A virulent, highly infectious strain of bird flu has hit several foie gras producers in France, forcing the slaughter of thousands of birds to prevent the spread of the disease. On Tuesday, the agriculture ministry raised the risk level of the virus spreading from a moderate level to high, The Guardian reported. The announcement followed an outbreak of a severe form of bird flu-- the H5N8 virus--- at a duck farm in southwest France.
As stores face a potentially limited supply, prices for foie gras could be about 10 percent higher during the holidays, said Marie-Pierre Pé, from the foie gras producers group Cifog. Foie gras is a traditional part of the French Christmas Eve meal and purchases during the holidays make up for about a third of annual sales.
But the return of the virus also means French foie gras can’t be exported outside the European Union.
A 2015 outbreak that occurred in the same region caused a 25 percent drop in production and a significant loss for the industry. Producers were reportedly optimistic that they could regain their bird-flu free status on Dec. 3 but now, with the new outbreak, France won’t be cleared for at least 90 days.

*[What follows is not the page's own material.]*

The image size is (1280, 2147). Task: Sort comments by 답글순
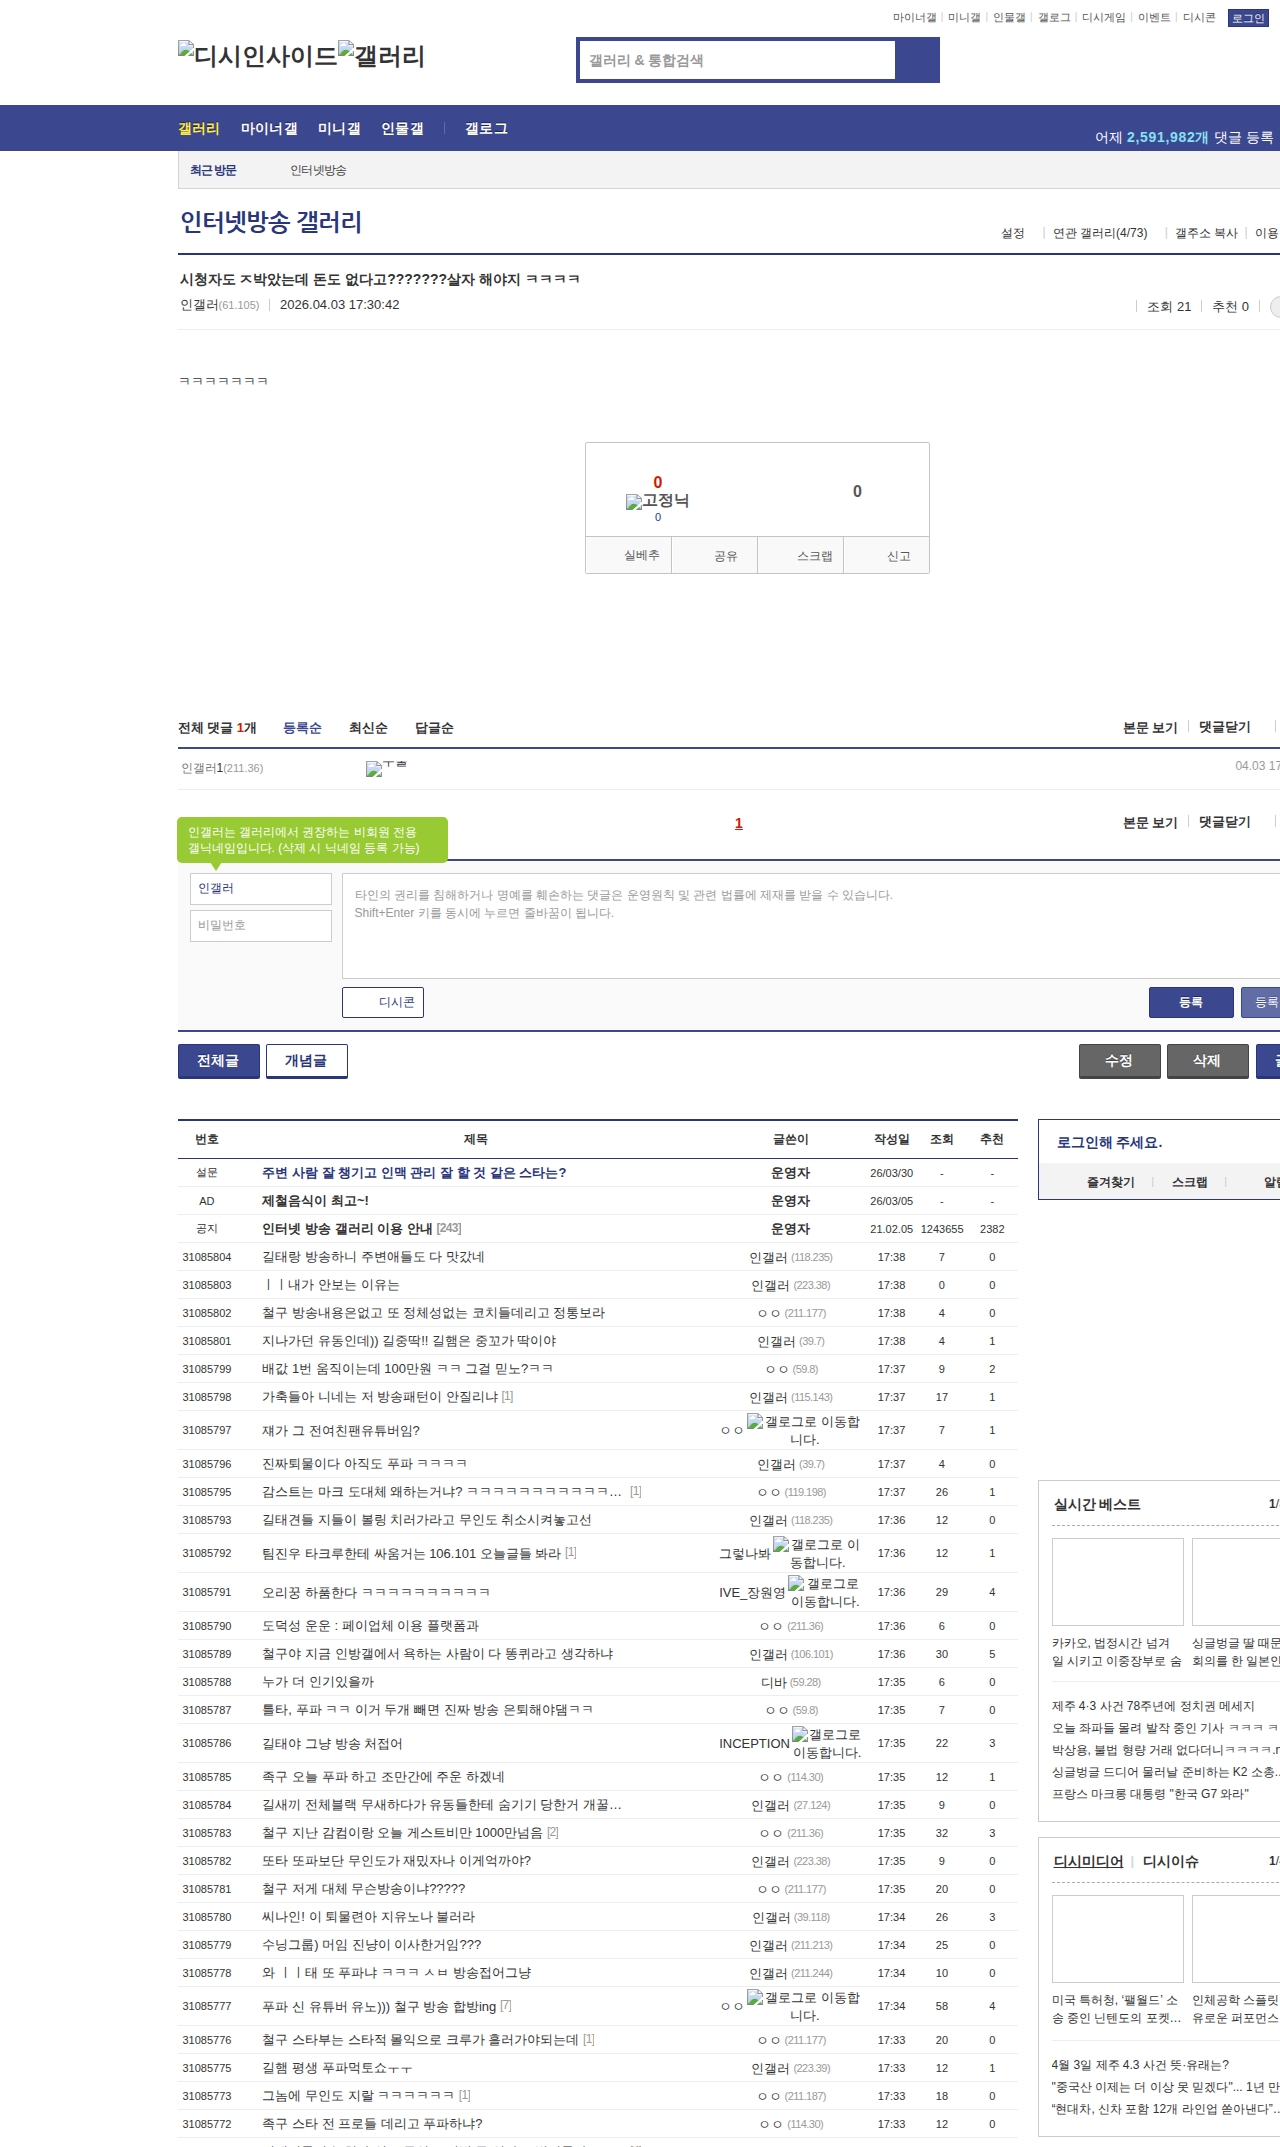434,728
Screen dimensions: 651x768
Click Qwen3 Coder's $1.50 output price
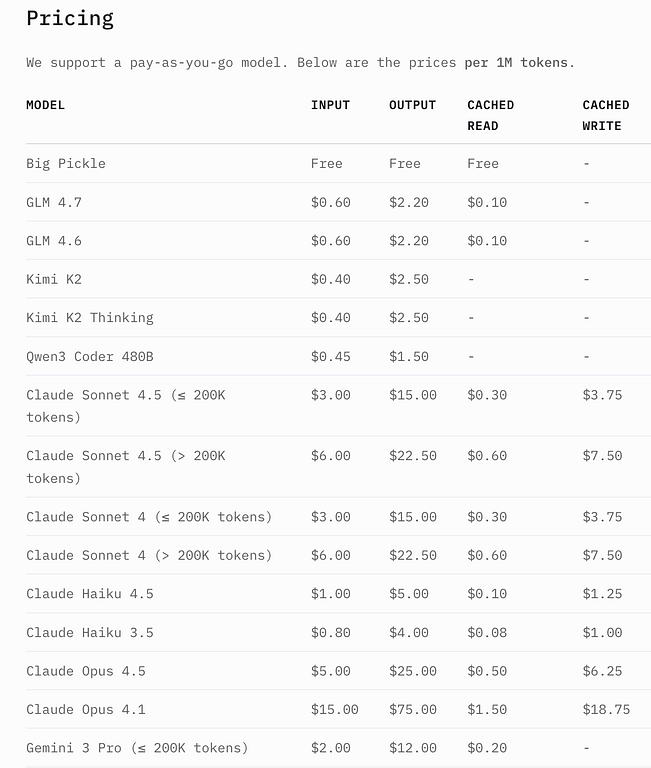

The new strain reportedly spread from wild ducks in neighboring European countries. Subsequently, around 7,000 contaminated ducks are said to have been killed while 4,500 have quickly died from the virus in the Tarn.
Foie gras is a luxury food item made from the liver of a goose or duck. The method of forcing grain directly into the bird’s stomach using a metal tube pushed down the throat-- which subsequently causes the liver to enlarge-- has been a source of controversy among animal rights groups.